**Короткое задание 1:**
Почему, по словам отрывка, три советских морских перевозчика танков юридически имели право вернуться в гавань Порт-Саида? Ответьте одним предложением.

**Отрывок:**
•••

4 октября 1972 года: советские власти попросили разрешения поставить на якорь три морских перевозчика танков в гавани Порт-Саида. Они там базировались всего два месяцев назад и, хотя ушли вместе с другой советской техникой, юридически имели право вернуться. Пятилетнее соглашение о предоставлении военно-морских объектов в пользование русским, подписанное президентом Насером в 1968 году, еще действовало, и его никто не отменял. Но я предположил, что просьба Советов была на самом деле пробным шаром перед приездом Сидки в Москву. Я позвонил президенту, выдвинув в качестве основания нашего согласия предстоящий визит Сидки в Москву. «Ладно, — сказал он. — Наше соглашение о предоставлении им в пользование военно-морских объектов действует до марта 1973 года. Мы можем дать разрешение на этих условиях. Если визит Сидки в Москву будет неудачным, я разорву соглашение и попрошу их уйти». В результате на следующий день, когда жители Порт-Саида проснулись, они вновь увидели вдоль мола знакомые силуэты.

12 октября 18.45: редкий вечер дома. Зазвонил телефон. Генерал-лейтенант Шериф, старший адъютант Президента. В Каир вошли несколько танков, игнорируя сигналы полиции. Создалась реальная угроза для президента, сказал Шериф, потому что он вечером собирается на встречу с членами Ассамблеи. Генералу Садеку уже сообщили. Я помчался в Генштаб, где узнал, что военная полиция уже арестовала вожака и доставила его в штаб Центрального округа. Я поехал туда. Генерал Садек прибыл за несколько минут до меня, и менее чем через полчаса к нам присоединились генерал Абдель Хабир, командующий Центральным округом. Арестованного офицера опознали как капитана Али Хосни Эйда, командира механизированной роты бронетанковой бригады, расквартированной в 16 км. к востоку от Каира.

Садек допрашивал его, а мы с Хабиром время от времени задавали свои вопросы. Капитан рассказал следующую историю: «Моя рота поднялась по тревоге для действий против вражеского десанта — я решил провести учение для подготовки моих солдат. Когда мы его закончили, около 16:00, я подумал, что мы можем проехать в мечеть эль-Хусейн для вечерней молитвы. Мы оставили машины на площади и пошли молиться. Выйдя из мечети, мы были удивлены, когда нас окружила и арестовала военная полиция».

•••

**Короткое задание 2:**
Найдите в записях все строки со словом «list» и выпишите их.

Записи с целевыми позициями:
•••

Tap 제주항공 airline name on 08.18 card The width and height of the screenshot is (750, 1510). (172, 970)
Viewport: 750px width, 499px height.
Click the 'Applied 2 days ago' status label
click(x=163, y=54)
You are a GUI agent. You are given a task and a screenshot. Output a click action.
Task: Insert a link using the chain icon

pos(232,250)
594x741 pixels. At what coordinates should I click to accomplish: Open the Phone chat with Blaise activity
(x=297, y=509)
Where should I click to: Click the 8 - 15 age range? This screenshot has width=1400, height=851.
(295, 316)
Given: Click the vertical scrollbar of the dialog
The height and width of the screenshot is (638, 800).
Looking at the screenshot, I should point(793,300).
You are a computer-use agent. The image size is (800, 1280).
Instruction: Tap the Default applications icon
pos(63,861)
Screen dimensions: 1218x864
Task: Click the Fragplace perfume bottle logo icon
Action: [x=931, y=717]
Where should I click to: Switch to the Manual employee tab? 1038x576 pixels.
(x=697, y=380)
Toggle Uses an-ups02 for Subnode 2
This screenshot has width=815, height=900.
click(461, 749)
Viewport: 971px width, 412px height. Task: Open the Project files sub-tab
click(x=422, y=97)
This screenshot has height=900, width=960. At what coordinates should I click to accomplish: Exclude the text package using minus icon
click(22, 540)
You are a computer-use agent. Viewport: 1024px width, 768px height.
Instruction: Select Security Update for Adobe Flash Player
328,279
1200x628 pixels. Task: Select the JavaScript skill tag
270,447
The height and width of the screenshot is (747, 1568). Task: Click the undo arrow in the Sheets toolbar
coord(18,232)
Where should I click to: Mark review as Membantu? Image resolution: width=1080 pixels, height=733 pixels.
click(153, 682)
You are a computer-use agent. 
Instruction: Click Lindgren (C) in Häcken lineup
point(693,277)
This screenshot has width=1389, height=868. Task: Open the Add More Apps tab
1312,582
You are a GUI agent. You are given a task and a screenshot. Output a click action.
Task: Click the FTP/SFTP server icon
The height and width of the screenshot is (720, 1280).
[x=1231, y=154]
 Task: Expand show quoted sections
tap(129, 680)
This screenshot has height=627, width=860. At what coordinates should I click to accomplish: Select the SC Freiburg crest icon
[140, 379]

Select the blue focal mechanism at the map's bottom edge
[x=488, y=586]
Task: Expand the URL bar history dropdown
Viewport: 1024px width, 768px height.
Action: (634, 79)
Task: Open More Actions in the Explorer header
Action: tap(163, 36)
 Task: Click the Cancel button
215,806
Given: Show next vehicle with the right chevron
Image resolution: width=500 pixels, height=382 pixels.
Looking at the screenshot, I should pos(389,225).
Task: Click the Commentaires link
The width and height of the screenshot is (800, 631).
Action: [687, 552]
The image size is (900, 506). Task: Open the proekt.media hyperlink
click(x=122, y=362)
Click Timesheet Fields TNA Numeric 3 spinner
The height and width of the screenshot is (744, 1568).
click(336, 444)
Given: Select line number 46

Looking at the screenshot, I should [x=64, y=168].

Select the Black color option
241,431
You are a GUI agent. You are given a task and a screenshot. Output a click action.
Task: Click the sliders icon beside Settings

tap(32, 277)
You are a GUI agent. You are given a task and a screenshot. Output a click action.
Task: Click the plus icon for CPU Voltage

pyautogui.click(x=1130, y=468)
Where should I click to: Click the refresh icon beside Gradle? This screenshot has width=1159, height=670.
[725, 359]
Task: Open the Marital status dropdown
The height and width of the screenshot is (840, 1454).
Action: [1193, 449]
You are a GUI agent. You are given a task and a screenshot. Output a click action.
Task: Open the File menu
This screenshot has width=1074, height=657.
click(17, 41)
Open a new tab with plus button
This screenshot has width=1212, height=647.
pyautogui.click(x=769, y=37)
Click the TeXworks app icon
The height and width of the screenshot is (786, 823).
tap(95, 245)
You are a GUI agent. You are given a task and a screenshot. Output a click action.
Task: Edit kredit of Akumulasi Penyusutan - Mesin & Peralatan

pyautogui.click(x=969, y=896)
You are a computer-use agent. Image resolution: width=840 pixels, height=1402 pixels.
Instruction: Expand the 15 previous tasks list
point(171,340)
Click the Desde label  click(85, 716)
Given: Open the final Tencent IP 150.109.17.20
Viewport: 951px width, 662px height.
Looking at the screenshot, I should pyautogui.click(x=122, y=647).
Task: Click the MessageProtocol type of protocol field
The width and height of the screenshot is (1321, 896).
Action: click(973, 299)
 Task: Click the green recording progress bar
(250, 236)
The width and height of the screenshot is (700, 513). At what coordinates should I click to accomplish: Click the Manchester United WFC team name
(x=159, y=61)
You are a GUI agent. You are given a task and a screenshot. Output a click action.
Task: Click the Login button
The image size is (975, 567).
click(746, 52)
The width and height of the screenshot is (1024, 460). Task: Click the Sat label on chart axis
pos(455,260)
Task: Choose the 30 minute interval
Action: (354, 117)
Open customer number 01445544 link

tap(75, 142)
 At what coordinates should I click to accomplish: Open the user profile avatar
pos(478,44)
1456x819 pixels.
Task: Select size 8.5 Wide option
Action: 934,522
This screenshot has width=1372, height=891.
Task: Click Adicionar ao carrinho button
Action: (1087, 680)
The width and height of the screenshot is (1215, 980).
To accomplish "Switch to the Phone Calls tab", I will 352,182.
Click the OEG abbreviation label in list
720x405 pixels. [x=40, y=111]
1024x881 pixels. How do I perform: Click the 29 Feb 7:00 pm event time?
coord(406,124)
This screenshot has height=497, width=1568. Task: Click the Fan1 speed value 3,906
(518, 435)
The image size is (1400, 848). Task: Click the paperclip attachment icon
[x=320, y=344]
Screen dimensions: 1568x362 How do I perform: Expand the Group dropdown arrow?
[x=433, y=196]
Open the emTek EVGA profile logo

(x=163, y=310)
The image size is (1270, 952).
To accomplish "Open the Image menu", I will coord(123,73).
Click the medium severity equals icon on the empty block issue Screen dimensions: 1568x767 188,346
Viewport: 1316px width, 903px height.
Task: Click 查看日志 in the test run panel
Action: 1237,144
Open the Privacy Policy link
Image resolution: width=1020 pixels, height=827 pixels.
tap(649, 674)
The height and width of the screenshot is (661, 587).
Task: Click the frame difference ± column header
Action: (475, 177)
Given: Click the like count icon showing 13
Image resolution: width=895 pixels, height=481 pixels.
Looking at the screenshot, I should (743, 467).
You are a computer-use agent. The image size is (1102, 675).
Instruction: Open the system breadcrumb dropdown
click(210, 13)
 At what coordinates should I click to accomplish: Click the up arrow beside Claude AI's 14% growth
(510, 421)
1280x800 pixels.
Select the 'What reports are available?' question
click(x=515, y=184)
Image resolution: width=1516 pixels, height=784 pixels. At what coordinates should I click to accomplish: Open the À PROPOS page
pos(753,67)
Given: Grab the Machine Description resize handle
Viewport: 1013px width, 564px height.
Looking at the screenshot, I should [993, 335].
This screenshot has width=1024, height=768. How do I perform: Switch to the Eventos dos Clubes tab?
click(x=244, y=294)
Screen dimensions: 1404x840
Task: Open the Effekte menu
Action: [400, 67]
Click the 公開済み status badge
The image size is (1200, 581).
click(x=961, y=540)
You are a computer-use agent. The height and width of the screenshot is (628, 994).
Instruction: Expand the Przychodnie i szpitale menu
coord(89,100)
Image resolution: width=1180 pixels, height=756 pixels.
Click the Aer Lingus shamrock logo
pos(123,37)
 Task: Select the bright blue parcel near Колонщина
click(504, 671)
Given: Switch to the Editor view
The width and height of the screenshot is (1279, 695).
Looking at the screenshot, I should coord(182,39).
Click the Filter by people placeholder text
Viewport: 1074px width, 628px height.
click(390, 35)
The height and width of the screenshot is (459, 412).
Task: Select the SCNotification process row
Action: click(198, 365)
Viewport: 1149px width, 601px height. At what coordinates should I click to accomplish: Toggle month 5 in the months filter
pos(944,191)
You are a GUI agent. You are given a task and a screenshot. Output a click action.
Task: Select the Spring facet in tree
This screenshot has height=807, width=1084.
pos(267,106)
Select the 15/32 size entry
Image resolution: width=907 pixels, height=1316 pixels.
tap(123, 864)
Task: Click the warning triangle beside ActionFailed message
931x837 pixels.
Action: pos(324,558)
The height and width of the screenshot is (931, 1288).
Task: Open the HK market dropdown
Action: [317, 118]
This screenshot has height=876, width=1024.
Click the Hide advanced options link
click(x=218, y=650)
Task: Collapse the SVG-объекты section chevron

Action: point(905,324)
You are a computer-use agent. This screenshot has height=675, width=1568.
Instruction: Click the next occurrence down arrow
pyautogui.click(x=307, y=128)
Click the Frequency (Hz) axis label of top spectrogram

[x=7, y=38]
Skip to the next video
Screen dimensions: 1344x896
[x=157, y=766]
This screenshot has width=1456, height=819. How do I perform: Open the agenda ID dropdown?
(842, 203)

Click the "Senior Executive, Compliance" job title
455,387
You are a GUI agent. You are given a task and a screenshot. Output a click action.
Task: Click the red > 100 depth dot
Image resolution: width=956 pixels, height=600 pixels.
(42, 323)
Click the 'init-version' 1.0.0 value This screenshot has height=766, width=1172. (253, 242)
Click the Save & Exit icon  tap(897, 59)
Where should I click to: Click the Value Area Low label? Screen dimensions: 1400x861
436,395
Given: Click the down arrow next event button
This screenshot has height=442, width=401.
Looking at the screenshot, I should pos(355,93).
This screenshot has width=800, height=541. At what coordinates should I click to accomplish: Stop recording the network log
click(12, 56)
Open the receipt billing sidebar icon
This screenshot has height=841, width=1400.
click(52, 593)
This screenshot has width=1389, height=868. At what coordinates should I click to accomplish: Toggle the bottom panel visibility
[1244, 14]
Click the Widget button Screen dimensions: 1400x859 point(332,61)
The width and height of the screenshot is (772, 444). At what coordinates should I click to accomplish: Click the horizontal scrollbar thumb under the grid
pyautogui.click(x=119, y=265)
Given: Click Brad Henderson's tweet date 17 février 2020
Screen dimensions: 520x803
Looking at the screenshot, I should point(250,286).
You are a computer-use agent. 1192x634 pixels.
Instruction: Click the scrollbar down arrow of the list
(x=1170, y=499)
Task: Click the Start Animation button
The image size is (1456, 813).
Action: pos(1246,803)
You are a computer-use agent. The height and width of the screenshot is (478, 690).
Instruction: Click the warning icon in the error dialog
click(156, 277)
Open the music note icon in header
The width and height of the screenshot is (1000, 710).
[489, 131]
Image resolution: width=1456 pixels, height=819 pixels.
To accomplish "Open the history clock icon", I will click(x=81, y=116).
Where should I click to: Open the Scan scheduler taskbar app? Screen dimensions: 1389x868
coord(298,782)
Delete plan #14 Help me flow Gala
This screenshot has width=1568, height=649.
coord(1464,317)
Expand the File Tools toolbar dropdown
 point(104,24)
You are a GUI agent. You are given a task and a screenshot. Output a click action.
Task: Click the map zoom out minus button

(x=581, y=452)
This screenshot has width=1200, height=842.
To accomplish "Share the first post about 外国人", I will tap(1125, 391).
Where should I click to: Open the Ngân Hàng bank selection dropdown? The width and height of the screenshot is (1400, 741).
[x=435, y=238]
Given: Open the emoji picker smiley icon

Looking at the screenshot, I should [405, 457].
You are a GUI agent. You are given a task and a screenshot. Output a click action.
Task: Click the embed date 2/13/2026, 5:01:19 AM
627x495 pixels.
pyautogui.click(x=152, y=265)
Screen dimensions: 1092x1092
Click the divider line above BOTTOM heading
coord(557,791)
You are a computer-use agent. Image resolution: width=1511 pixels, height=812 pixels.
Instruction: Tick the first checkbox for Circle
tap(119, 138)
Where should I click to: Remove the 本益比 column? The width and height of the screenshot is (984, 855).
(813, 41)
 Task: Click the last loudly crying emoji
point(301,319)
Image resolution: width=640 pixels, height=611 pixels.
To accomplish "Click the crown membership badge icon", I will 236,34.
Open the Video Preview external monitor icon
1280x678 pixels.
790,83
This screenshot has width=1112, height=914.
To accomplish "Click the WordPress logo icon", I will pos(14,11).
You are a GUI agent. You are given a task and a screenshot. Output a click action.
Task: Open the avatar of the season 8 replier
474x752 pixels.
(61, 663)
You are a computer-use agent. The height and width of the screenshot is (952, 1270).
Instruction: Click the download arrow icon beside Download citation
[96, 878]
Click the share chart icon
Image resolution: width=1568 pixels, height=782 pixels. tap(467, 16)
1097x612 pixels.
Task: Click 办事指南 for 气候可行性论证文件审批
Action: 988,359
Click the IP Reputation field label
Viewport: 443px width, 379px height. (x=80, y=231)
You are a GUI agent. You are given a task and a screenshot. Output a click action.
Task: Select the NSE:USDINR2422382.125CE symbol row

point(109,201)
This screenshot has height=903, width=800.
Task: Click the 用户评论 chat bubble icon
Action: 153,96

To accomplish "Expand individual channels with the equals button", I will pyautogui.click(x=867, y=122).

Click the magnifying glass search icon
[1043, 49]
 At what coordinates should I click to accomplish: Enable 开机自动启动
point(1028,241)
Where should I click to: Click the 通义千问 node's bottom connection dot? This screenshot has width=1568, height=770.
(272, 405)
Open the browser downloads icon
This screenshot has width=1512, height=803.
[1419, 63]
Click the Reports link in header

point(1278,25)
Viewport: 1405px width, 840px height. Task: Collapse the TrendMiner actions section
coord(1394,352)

•••

**Решение 1:**
Пятилетнее соглашение о предоставлении русским военно-морских объектов, подписанное президентом Насером в 1968 году, еще действовало, и его никто не отменял.

**Решение 2:**
Instruction: Expand the 15 previous tasks list
Click the OEG abbreviation label in list
Instruction: Click the scrollbar down arrow of the list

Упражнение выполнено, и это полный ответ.